# The effect of lexical triggers on Spanish-English code-switched judgment tasks

**Authors:** Bryan Koronkiewicz, Rodrigo Delgado

PMC · DOI: 10.3389/fpsyg.2024.1363935 · 2024-03-27

## TL;DR

This study examines how different types of words affect the acceptability of Spanish-English code-switched sentences.

## Contribution

The study experimentally tests the influence of cognates and culturally specific items on code-switching acceptability.

## Key findings

- Cognates and language-specific items are equally acceptable in code-switched sentences.
- Judgment tasks were not affected differently by these types of lexical items.

## Abstract

It has been argued that certain words can “trigger” intrasentential code-switching. While some researchers suggest that cognates establish triggering at the lexical level, others have argued that words that lack direct translations are more natural stories switch. Yet to be tested experimentally is to what extent different types of lexical items influence the acceptability of mixed utterances.

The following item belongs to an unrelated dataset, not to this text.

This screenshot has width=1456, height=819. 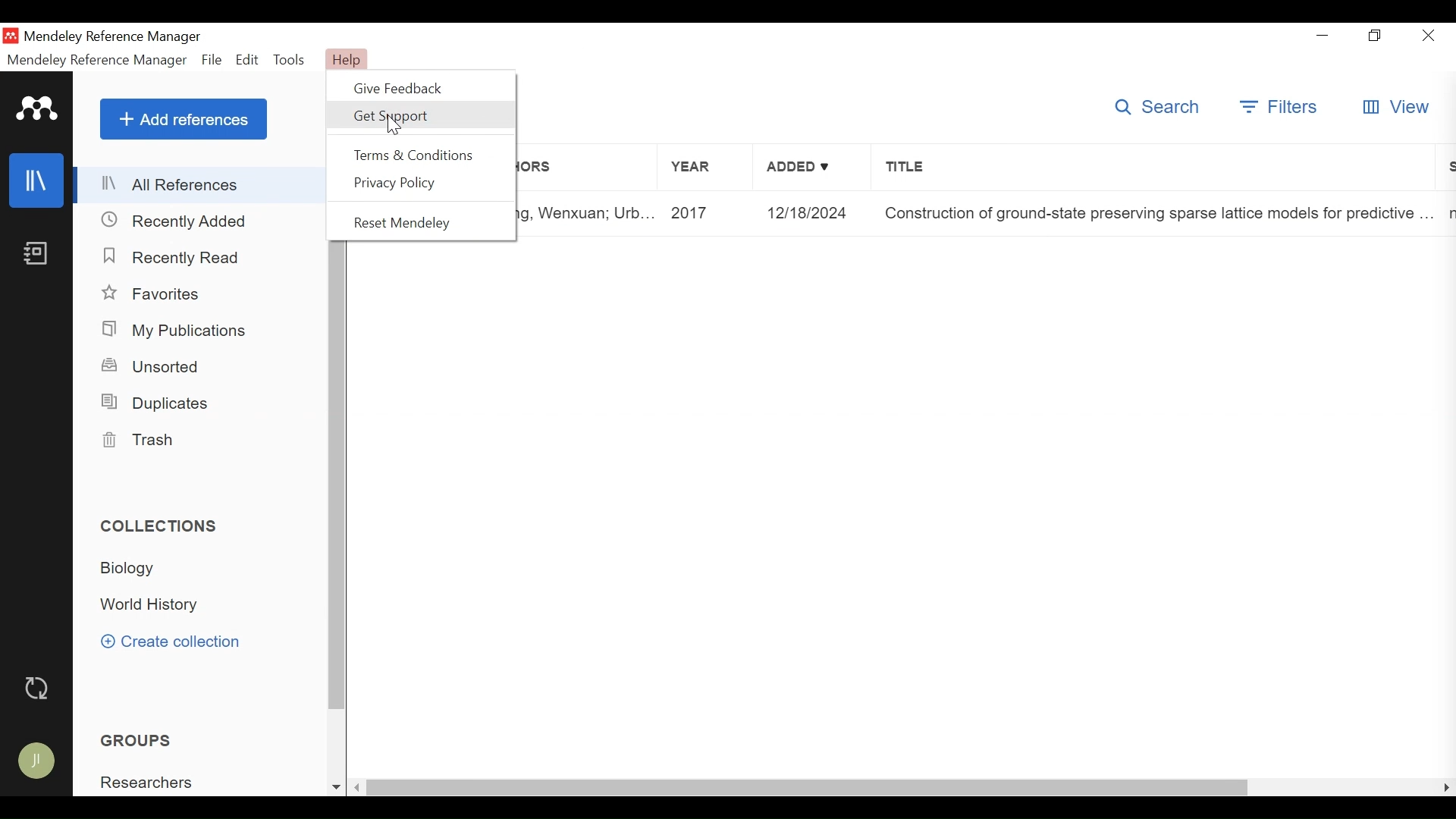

The current study investigates this methodological consideration for code-switching research by having early US Spanish-English bilinguals (i.e., heritage speakers of Spanish) complete an acceptability judgment task with a 7-point Likert scale directly comparing cognates (e.g., sopa “soup”) and culturally specific items (e.g., pozole “traditional Mexican soup”) in otherwise identical grammatical switched sentences (N = 24).

The results showed that there was no significant effect of condition (p = 0.623) suggesting that cognates and language-specific items are equally acceptable in code-switched sentences. Indeed all conditions were rated on average above 6.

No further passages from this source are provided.